My Fellow Inebriates,
Here’s your booze horoscope:
People are trying to force you to be someone you’re not, Aries, but they are in for a fight. You’re not going to be cornered, nor are you going to be diplomatic. It’s not just because of all the alcohol in your system; it’s because you can be a real dick when your mind’s made up. If someone offers you a beer, you’ll insist on taking your own bizarre path. Might as well try this:
- 3 oz banana schnapps
- 5 oz strawberry schnapps
- 3 oz half-and-half cream
Drink it all day just to make your point. Then barf on your tormentors.
Taurus, you have to pull yourself together! Go out and enjoy yourself—joke around, say hi to strangers, think about mating. You have tons of energy and imagination, and people are ready to listen to you. Since you’re in party mode, here’s a party drink:
- 3 oz orange juice
- 2 oz pineapple juice
- 1 kiwi
- 5 strawberries
- 1/4 cup watermelon
Blend it all up with ice and pour it into a pina colada glass. Ahhh! Who says it’s too cold?
You’re feeling lonely, Gemini, and you’re worried about letting people down. Sometimes people with your star sign experience feelings of inferiority and hurt pride. But that’s what alcohol is for. You’ll find that if you make the effort to reach out, your friends will be ready to get loaded with you. How about setting some drinks on fire? Try igniting a mixture of Kahlua and sambuca, then throwing Bailey’s and Blue Curacao on top of it. That will make you feel special.
You need more sleep than you think, Cancer. Somehow passing out doesn’t count as proper rest, so you have to coordinate your drinking a bit better so you can sober up at work instead of wasting your nighttime sleep hours burning off alcohol. It’s tricky, but you’re smart enough. Drinking at work has another side benefit, too: you’ll be less inhibited with your coworkers, one of whom has a little crush on you. Needless to say, vodka is a nice odorless choice for the office, but I’d still add some Blue Curacao.
Leo, you’re in a romantic dreamland, unable to focus, drifting from art to music to drama. You can’t decide—to party or to be alone? To spend or to save? To hang inside or go streaking? All this vacillation stems from lack of energy. Grab a caffeinated energy drink and throw some raspberry vodka shots into it. Shake it up and pound it. That’ll get your head on straight.
This is a good week for gambling, Virgo, whether on the stock market or at the casino. You’re not bulletproof, though—you have a tendency to keep playing after your luck has run out. This is where alcohol comes in: As soon as you sense you’ve peaked, reallocate your wallet to the bar and buy yourself some vodka/grape juice martinis.
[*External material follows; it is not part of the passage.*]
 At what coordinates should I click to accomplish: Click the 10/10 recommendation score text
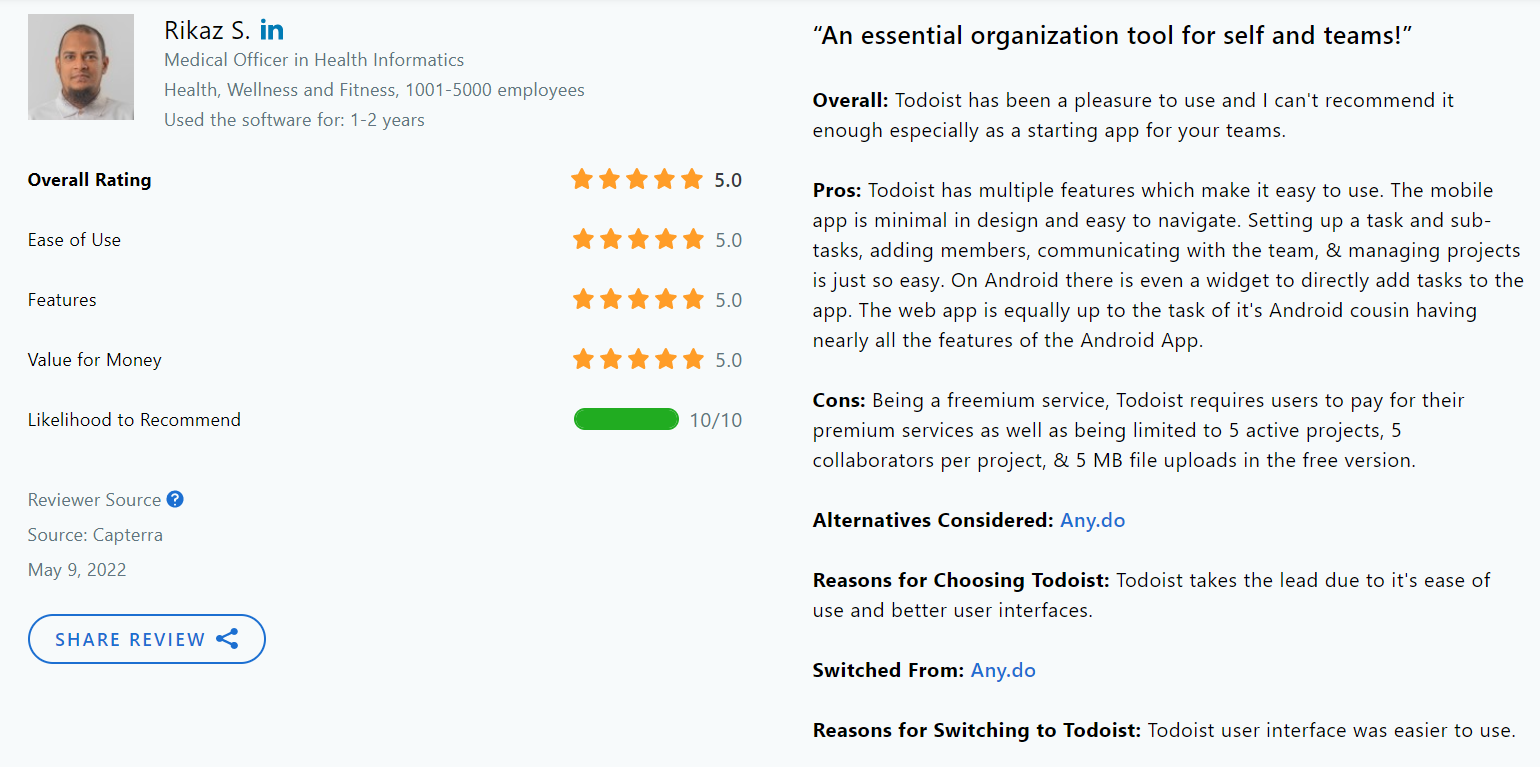click(x=716, y=420)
But watch out for an obnoxious Sagittarius who doesn’t have an “indoor voice.” This person will be such a nuisance that others will offer to punch him/her out for you. Take them up on it.
Libra, you can’t change other people; you can only change yourself. But why change at all? You’re having a very social week and bumping into all sorts of new people who’ll dig you for you. Have you ever mixed bourbon with a whole bunch of fruit in the blender and tossed red currants into it? You should totally do that and share it with your new friends.
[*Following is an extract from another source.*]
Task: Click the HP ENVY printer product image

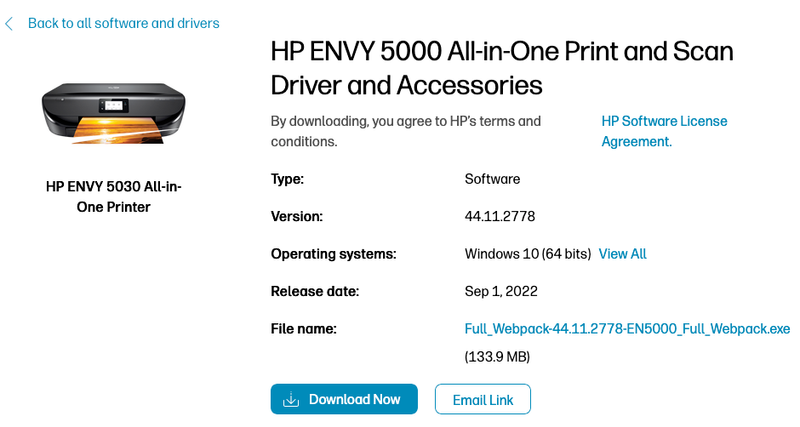Action: [112, 111]
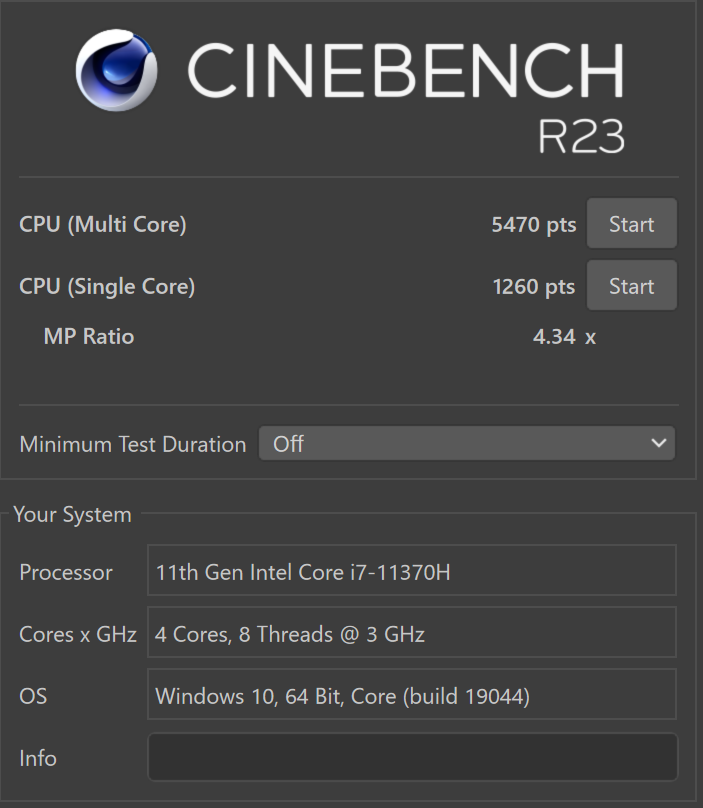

This is a time for regrouping, assessing, and committing to hard work, Scorpio. But it’s also a good time for downing a bottle of red wine. Sometimes you get very manic when you decide to revamp your life, and alcohol has a good tempering effect. You have plenty of time—nothing will change drastically until April (when you start putting away boxes of wine instead of bottles).
Sagittarius, the next few months promise spiritual discovery and profound intuition. You are more open-minded than you have been in weeks. But it’s not a good time to take on new projects at work. You are too messed up with vodka (the catalyst for your developing Third Eye). If the visions come on too strong, mix that vodka with something—how about some ice cream plus Kahlua and Bailey’s? As good as a meal.
This is a good week to boss people around, Capricorn. You’re a natural leader with so much charisma that people are chomping at the bit to follow you. When you’re this powerful, you can get away with anything, so fill up that flask. Not just with odorless vodka—add some apricot brandy, knowing that you are truly untouchable (at least for a while).
Wow, Aquarius, there are a whole bunch of constellations coinciding in your part of the sky, and that makes you feel superhuman. Don’t jump off the roof, though; keep at least a partial grip on reality. Try to calm down a bit with some nice boozy coffee:
- 1 cup coffee
- 1 oz vodka
- 0.5 oz Kahlua
- 0.5 oz amaretto
- Whipped cream and sugar to taste
Practice making this drink because you’re going to meet someone in April who enjoys lovely, sensuous beverages.
Pisces, you’re back to work again—congratulations! But keep a low profile; nobody really knows you yet and it’s probably best to keep it that way. If you’re planning to embezzle money, for example, you certainly don’t want any higher-ups to know who you are. You’ll find you have access to many beautiful and expensive things. Be careful! When you’re staggering around on a blackberry schnapps bender it’s all too easy to break the crystal.